Nel mondo ci sono tanti e tanti teatri di guerra, non solo l’Ucraina. Il Santo Padre si è speso molto per quei territori abbandonati. Ricordo con toccante commozione il gesto umilissimo, con il respiro affaticato di un uomo anziano, che chiede di mantenere la Pace, davanti ai leader del Sud Sudan, sbigottiti e colpiti. Perché la pace non è solo da costruire ma è anche da mantenere, da custodire.
(NdR: questo è il momento al quale ci riferiamo, avvenuto ad Aprile 2019 https://www.youtube.com/watch?v=ZMl_Wf-0jmE)

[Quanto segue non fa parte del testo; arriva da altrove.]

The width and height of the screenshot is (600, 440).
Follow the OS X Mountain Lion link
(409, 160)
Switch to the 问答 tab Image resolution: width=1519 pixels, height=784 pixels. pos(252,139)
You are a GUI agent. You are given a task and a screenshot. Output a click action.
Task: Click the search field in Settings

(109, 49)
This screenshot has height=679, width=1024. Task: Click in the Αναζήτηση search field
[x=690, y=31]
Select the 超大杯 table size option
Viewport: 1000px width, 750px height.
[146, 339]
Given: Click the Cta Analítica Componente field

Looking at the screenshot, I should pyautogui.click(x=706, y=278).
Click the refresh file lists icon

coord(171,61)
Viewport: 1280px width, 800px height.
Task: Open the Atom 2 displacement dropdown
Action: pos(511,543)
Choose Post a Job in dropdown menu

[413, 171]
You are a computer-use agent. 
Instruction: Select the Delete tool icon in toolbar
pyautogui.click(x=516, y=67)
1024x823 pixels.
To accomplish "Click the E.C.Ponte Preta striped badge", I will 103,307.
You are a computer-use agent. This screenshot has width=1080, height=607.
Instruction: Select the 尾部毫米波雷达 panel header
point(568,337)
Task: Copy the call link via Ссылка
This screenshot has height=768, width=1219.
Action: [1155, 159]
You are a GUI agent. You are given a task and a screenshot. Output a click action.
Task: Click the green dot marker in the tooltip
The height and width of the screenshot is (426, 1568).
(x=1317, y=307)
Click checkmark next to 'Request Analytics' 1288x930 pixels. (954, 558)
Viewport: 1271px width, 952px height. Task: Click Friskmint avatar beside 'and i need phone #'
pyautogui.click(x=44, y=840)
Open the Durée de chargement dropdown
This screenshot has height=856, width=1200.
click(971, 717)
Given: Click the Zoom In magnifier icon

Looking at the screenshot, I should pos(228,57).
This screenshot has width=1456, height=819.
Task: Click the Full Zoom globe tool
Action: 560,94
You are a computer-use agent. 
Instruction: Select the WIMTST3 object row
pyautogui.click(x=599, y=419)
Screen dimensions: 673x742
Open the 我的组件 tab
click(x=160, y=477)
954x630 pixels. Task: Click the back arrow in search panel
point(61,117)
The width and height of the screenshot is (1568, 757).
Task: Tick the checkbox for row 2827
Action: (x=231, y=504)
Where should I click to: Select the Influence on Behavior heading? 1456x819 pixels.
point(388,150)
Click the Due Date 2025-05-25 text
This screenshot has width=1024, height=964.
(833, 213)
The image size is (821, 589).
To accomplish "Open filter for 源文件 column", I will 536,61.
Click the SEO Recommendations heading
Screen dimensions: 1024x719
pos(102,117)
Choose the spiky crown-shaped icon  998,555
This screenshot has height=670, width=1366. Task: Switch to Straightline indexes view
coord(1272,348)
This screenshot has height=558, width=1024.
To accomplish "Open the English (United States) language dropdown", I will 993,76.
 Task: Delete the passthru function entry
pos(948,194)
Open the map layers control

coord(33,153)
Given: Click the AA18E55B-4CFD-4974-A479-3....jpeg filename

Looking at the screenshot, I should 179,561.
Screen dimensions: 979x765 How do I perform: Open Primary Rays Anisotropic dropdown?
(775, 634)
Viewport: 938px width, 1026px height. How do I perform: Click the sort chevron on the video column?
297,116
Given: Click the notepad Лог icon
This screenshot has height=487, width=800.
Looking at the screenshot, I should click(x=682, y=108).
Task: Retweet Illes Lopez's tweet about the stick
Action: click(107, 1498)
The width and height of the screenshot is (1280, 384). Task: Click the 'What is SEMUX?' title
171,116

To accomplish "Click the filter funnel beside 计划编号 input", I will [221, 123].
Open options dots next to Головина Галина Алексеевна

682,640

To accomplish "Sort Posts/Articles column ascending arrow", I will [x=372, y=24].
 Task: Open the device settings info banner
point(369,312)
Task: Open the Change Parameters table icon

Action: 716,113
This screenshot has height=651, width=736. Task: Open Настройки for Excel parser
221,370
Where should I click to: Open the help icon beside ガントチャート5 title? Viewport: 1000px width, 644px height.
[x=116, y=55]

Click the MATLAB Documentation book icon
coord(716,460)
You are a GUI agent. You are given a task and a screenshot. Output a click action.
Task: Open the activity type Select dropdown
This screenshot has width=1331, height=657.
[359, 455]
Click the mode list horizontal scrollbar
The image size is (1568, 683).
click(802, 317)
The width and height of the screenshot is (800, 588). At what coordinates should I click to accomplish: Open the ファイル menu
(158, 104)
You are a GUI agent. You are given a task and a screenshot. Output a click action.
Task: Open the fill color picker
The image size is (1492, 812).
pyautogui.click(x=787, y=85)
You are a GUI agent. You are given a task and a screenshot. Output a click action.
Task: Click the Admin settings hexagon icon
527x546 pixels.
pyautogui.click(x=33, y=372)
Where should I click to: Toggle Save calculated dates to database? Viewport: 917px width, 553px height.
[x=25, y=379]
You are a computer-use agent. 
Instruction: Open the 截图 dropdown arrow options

Assolutamente si. La pace è un dono prezioso e santo. E come ogni cosa santa il demonio ce la vuole distruggere, rubare e portar via. E’ nostra responsabilità mantenere la pace donataci da nostro Padre in cielo, un giorno alla volta, con le nostre libere scelte. Sapendo di essere figli imperfetti e fratelli lunatici. Fa parte del gioco esserlo. L’importante, è avere ben chiaro la sacralità di ciò che la pace contiene e genera.
Lei, Vittorio, coordina un gruppo di una parrocchia a Roma e si spende in prima persona per questo obiettivo che è decisamente immenso. Non si sente un pò una goccia in un mare in burrasca?
Io, insieme a mia moglie Nadia, abbiamo solo dato il nostro piccolo “si”, come altri dell’equipe pastorale e certamente, sono meno di una goccia. Anzi io non sono nulla. Ma il mio nulla è sufficiente nelle mani di Colui che risorge i morti, di Colui che dà la vista ai ciechi e che guarisce gli ammalati. Se penso alla possibilità che Dio, possa usarmi anche per pochi secondi della mia esistenza per agire o toccare il cuore del mio prossimo che non a caso ho davanti, quanto, come e dove dice Lui, mi basta per essere in pace. Alla fine siamo solo strumenti. Tutti noi. Ma come dicevo prima, quando Dio opera credo lo faccia rapidamente. Pochi secondi per resuscitare un morto e ancor di meno per guarire un sofferente.
Bastano pochi secondi per fare del bene. Lasciamo decidere a Lui, il quanto, il dove e il come.